### Required work
Set down again exactly the lines of the listing below that fall between the line holding "Add Comment (76, 257)" and the line holding "EN (577, 8)", inclusive.

### Data for this task
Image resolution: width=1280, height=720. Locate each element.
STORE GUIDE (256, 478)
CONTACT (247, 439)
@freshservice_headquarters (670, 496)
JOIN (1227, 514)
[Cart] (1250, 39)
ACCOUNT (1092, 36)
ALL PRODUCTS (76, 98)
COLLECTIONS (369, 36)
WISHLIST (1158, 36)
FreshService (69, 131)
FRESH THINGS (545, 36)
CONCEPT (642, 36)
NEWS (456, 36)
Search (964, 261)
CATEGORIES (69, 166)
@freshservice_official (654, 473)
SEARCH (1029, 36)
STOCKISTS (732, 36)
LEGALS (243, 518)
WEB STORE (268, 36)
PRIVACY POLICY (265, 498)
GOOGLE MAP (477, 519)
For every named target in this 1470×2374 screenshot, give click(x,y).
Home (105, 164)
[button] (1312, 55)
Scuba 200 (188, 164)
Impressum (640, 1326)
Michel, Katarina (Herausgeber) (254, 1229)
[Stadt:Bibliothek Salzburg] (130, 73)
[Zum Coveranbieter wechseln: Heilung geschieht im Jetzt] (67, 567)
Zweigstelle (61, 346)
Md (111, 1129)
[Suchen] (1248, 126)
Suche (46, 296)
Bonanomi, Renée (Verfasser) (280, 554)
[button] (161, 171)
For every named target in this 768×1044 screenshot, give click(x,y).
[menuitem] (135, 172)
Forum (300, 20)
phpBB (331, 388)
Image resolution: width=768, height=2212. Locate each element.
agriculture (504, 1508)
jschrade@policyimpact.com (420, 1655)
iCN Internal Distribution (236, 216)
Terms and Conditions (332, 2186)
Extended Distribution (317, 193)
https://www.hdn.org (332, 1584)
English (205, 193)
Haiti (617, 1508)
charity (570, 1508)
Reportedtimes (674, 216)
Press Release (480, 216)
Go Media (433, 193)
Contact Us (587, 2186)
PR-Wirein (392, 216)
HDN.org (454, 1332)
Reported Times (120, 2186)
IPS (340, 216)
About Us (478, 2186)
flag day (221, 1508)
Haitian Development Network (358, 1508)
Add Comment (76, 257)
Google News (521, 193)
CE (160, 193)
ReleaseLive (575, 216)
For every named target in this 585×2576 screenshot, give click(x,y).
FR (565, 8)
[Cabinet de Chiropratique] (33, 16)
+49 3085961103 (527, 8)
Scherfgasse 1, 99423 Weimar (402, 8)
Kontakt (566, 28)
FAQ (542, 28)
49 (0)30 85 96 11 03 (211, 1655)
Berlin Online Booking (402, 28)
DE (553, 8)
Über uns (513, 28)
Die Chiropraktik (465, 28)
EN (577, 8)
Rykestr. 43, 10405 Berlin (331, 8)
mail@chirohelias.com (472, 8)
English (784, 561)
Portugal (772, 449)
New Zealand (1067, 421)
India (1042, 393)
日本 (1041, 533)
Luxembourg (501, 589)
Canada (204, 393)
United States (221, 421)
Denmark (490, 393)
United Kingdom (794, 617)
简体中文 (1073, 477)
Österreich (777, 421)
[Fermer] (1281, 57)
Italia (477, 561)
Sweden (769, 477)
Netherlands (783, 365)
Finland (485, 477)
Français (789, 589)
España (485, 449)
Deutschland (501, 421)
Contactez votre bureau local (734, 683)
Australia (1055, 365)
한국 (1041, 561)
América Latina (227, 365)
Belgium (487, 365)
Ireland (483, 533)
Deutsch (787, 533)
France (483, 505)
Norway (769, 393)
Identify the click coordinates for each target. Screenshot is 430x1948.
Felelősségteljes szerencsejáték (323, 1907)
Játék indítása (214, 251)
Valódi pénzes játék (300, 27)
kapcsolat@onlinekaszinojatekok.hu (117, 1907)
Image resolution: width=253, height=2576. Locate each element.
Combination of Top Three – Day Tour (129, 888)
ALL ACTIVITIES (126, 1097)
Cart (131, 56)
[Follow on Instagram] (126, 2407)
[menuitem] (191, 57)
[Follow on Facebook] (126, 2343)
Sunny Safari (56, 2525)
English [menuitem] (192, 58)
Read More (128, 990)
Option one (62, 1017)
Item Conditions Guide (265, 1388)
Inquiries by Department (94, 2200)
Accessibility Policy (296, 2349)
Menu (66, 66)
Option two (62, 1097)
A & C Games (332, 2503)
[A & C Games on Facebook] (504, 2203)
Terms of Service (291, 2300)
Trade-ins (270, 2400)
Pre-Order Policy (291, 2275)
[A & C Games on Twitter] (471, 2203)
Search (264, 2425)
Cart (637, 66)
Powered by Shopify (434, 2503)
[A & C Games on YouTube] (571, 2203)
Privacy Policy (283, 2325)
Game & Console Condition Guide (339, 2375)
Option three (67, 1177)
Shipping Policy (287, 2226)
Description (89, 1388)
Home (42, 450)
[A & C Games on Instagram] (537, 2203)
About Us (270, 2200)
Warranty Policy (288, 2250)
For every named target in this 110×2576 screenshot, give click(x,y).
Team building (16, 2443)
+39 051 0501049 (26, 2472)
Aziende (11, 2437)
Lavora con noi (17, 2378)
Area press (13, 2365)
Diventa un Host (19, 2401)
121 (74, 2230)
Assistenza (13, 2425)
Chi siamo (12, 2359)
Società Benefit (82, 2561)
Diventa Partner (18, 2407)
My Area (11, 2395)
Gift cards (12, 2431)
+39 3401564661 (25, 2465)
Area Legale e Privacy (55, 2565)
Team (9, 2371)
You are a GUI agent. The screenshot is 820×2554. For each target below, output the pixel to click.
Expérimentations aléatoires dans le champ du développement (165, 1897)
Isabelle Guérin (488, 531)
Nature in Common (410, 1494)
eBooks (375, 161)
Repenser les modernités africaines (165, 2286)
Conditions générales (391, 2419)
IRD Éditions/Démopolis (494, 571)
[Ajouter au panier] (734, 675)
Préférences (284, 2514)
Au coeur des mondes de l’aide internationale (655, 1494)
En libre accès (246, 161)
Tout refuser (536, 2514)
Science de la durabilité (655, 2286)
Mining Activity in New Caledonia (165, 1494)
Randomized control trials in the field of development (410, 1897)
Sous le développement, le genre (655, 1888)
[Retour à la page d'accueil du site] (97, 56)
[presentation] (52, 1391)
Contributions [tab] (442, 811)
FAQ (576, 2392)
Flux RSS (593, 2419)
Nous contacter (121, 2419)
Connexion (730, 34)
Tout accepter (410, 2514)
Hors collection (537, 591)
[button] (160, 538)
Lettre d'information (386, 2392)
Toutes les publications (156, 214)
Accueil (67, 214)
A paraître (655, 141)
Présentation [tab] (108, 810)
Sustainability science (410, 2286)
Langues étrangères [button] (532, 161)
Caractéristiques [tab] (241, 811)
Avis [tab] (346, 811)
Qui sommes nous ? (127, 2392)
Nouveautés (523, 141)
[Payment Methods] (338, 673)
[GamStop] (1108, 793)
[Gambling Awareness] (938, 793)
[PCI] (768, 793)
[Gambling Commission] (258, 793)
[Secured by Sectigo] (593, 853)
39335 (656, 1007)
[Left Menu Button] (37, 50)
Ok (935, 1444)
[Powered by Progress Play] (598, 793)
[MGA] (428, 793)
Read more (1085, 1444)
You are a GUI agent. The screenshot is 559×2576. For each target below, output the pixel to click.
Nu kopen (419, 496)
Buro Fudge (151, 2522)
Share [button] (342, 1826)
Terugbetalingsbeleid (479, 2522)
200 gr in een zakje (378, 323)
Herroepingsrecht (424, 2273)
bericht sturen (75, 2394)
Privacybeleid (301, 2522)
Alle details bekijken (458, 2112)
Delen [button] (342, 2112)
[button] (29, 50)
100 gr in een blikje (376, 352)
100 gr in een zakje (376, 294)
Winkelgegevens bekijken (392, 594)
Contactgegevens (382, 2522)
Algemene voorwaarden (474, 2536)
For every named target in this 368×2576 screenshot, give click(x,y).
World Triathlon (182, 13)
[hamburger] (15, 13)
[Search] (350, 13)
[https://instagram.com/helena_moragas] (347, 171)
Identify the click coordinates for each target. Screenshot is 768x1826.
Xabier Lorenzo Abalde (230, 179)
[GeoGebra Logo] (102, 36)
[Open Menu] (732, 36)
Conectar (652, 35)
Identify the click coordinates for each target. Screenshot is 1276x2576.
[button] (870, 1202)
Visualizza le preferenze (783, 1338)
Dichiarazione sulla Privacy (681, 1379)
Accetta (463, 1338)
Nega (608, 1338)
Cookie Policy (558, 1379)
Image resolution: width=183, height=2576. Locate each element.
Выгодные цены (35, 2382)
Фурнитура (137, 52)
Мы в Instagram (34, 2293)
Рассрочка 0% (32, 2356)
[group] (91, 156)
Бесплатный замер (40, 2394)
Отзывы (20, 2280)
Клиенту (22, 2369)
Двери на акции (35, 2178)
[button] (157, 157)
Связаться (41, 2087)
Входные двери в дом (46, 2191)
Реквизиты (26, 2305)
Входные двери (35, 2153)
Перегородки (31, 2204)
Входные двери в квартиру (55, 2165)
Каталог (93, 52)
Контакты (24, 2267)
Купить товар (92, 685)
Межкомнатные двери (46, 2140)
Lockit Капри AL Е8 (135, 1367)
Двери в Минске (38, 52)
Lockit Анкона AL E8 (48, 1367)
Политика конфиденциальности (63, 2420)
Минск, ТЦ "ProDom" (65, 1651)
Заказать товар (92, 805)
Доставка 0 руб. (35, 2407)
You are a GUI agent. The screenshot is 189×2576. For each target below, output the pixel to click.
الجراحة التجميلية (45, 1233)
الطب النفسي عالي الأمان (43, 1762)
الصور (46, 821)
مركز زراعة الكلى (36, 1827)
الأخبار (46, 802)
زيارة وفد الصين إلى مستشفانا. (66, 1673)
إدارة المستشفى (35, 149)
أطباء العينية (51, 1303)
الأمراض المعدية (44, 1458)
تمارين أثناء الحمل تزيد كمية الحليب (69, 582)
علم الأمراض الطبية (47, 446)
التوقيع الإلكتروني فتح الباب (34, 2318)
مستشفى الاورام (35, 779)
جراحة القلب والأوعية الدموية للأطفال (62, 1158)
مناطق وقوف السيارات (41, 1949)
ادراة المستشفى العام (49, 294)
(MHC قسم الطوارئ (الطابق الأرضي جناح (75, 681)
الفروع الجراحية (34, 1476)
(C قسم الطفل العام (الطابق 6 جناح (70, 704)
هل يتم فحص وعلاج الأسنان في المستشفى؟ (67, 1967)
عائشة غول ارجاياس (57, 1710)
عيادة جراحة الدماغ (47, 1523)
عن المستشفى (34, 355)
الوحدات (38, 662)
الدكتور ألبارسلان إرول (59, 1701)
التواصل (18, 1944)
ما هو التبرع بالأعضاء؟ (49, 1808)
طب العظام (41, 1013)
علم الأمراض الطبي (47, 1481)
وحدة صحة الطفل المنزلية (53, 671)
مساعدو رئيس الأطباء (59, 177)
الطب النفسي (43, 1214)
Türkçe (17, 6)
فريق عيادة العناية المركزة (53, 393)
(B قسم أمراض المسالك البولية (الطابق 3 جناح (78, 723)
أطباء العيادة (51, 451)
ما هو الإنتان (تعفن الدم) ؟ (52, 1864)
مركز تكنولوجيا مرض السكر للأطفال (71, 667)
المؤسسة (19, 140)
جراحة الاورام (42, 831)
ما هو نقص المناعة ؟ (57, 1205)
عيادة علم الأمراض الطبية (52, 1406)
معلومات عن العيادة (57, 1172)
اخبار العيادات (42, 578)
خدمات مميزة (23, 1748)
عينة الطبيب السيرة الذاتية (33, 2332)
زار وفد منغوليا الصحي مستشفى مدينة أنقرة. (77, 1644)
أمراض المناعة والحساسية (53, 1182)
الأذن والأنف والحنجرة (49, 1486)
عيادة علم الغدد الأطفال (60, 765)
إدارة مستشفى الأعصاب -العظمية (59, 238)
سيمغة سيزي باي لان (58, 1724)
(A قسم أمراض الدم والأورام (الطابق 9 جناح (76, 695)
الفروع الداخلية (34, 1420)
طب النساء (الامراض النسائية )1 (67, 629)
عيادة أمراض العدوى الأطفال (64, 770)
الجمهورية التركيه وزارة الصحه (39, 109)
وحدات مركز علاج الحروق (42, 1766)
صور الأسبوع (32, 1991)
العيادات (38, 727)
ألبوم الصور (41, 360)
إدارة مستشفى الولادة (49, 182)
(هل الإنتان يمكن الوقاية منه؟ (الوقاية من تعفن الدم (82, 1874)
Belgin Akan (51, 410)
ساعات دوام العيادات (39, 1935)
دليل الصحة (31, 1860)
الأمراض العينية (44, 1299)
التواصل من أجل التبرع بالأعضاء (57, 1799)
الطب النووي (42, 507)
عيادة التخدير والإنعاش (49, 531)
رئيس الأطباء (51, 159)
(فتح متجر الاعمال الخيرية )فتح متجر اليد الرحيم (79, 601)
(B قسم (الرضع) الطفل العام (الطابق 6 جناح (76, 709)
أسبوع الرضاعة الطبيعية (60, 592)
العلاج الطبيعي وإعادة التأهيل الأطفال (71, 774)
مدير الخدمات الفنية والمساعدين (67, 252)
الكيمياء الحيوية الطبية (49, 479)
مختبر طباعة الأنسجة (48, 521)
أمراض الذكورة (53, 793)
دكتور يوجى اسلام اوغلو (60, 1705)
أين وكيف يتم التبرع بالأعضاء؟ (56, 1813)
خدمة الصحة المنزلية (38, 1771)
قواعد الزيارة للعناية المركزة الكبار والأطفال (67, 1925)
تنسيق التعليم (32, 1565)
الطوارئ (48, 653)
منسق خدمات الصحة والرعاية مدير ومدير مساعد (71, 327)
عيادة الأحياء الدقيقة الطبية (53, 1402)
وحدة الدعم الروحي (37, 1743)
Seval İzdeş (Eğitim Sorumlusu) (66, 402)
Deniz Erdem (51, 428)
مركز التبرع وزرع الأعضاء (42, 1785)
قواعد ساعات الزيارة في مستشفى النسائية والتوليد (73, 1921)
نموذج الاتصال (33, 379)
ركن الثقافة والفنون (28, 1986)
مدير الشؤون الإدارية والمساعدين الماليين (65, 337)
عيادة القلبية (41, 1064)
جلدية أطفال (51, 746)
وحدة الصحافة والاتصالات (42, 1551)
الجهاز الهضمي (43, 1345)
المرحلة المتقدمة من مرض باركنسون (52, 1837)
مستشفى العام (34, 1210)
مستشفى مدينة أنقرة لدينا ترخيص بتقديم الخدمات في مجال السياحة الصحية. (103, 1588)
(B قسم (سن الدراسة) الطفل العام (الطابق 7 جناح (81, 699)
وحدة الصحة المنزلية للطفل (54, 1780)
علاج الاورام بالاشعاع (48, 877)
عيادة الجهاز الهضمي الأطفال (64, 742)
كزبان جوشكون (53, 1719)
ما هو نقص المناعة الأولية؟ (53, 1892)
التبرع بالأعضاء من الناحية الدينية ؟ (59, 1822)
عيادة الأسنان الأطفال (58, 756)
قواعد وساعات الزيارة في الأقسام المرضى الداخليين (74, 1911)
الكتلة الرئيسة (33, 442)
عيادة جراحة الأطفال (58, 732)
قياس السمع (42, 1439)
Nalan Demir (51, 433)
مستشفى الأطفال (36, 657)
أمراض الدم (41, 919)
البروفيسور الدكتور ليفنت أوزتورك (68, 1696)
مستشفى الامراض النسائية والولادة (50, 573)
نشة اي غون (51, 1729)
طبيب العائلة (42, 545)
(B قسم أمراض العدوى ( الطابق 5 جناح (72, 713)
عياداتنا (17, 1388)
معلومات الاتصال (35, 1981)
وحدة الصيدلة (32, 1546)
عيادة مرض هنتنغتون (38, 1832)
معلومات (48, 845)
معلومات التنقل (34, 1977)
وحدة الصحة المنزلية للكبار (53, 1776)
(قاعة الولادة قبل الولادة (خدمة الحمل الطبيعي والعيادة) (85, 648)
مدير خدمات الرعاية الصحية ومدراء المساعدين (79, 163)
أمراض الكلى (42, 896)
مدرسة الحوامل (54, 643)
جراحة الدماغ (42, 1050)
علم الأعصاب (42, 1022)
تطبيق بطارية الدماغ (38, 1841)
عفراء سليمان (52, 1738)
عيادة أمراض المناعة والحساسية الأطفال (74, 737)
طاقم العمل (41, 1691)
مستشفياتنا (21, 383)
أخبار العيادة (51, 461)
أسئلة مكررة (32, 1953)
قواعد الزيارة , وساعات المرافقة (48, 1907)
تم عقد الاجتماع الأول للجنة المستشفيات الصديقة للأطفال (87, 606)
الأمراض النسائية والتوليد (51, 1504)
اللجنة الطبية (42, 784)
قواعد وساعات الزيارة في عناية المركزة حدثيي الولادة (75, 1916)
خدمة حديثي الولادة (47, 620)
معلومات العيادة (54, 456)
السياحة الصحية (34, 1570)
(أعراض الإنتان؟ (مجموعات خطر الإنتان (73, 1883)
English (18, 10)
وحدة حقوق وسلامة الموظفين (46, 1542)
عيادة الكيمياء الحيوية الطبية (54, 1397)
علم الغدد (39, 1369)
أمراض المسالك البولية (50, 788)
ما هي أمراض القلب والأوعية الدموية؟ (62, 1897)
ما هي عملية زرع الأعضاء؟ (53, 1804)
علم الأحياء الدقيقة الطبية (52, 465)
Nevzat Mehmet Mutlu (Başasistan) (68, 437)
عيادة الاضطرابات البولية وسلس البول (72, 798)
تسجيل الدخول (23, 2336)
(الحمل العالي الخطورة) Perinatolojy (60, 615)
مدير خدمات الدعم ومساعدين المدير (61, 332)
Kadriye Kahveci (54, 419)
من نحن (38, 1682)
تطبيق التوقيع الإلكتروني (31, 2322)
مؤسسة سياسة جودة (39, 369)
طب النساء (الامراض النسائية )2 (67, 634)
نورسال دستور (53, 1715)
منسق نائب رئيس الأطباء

### Solution to this problem
Add Comment (76, 257)
Google News (521, 193)
CE (160, 193)
ReleaseLive (575, 216)
For every named target in this 585×2576 screenshot, give click(x,y).
FR (565, 8)
[Cabinet de Chiropratique] (33, 16)
+49 3085961103 (527, 8)
Scherfgasse 1, 99423 Weimar (402, 8)
Kontakt (566, 28)
FAQ (542, 28)
49 (0)30 85 96 11 03 (211, 1655)
Berlin Online Booking (402, 28)
DE (553, 8)
Über uns (513, 28)
Die Chiropraktik (465, 28)
EN (577, 8)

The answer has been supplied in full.